Il marque ainsi environ 70 tombes chaque jour. Les petites, aux tons bleutés, s'alignent le long des interminables carrés du cimetière, où reposent environ 130.000 défunts.
Ces deux dernières semaines, Manaus, une ville de 2,2 millions d'habitants, a connu en moyenne plus de cent enterrements de victimes du Covid-19 chaque jour, avec un record de 213 inhumations le 15 janvier.
"Des lits plutôt que des fosses"
Les pleurs d'Etiane résonnent encore au loin quand Luan Santos, 32 ans, serre la main de son épouse Ashley, enceinte d'un mois.
Dans l'autre main, il porte la couronne de fleurs qu'il a apportée pour dire adieu à sa mère, morte elle aussi du coronavirus à 68 ans. Luan l'a accompagnée pendant plusieurs jours avant de pouvoir la faire admettre dans un hôpital public.
Ils se sont parlé pour la dernière fois lundi par SMS. Il est allé plusieurs fois à l'hôpital, sans pouvoir obtenir de nouvelles. Jeudi, on l'a informé que sa mère était morte la veille.
"On m'a dit que ce retard était dû au trop grand nombre de gens, qu'il était impossible de répondre à tant de gens", raconte, en pleurs, le jeune homme, qui travaille dans le secteur bancaire.
Un employé du cimetière lui remet les documents officiels de l'inhumation. Puis le couple s'éloigne sur un sentier de terre.
Avec la chaleur monte une odeur désagréable, peut-être celle de la mort.
La pelleteuse poursuit sa tâche. A l'entrée du cimetière, les cortèges funèbres se succèdent.
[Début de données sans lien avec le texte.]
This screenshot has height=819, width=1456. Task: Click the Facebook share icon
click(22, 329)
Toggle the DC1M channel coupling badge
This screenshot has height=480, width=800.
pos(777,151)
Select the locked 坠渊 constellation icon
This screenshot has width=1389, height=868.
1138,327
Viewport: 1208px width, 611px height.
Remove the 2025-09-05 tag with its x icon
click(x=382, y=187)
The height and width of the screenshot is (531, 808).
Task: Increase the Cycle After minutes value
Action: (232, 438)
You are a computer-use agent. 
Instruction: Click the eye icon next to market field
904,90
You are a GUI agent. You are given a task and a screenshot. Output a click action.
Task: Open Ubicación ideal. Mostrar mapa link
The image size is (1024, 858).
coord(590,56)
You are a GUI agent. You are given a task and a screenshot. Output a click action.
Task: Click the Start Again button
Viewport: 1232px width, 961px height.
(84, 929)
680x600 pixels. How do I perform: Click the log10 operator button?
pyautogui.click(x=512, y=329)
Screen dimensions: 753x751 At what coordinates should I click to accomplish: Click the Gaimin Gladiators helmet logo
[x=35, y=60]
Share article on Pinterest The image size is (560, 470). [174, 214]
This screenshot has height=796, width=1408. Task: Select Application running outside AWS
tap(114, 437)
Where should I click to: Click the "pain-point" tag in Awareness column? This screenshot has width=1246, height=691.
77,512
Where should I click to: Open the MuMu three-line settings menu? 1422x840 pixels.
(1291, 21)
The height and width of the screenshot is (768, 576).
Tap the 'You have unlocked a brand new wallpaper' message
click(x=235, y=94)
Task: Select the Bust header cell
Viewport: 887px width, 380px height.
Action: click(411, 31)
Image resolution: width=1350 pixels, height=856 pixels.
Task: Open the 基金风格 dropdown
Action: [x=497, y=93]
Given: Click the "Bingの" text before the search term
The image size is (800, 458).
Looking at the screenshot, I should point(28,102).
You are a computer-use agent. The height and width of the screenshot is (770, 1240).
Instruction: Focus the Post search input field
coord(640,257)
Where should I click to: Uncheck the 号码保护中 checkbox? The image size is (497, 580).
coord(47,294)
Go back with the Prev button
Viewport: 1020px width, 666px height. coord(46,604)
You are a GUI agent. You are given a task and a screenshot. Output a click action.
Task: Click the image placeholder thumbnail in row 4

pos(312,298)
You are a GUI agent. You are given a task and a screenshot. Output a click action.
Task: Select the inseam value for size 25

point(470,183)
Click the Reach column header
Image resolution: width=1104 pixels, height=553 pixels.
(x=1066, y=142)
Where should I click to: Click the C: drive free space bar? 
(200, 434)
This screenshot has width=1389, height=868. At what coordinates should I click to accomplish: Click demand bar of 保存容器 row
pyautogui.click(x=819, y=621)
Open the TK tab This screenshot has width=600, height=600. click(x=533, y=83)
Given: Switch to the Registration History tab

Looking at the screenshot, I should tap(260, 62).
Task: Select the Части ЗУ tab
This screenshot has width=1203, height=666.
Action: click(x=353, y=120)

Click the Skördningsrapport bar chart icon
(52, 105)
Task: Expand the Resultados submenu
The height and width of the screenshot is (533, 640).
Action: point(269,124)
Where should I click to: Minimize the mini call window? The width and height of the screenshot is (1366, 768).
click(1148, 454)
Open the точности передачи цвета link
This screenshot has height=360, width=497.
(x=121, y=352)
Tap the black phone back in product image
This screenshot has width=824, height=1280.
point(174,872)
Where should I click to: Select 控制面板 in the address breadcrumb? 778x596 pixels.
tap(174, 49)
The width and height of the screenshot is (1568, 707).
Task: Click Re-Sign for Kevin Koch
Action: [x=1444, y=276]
Les effectifs des services funéraires ont été multipliés par quatre.
Au mois d'avril 2020, au début de la pandémie, ce cimetière était devenu tristement célèbre parce que des fosses communes y avaient été creusées.
Un homme venu assister à l'enterrement de son oncle évoque ce cauchemar et confie, en larmes: "Au moins, à présent, les morts sont traités dignement ici. S'ils pouvaient ouvrir des lits dans les hôpitaux, plutôt que des fosses dans les cimetières!".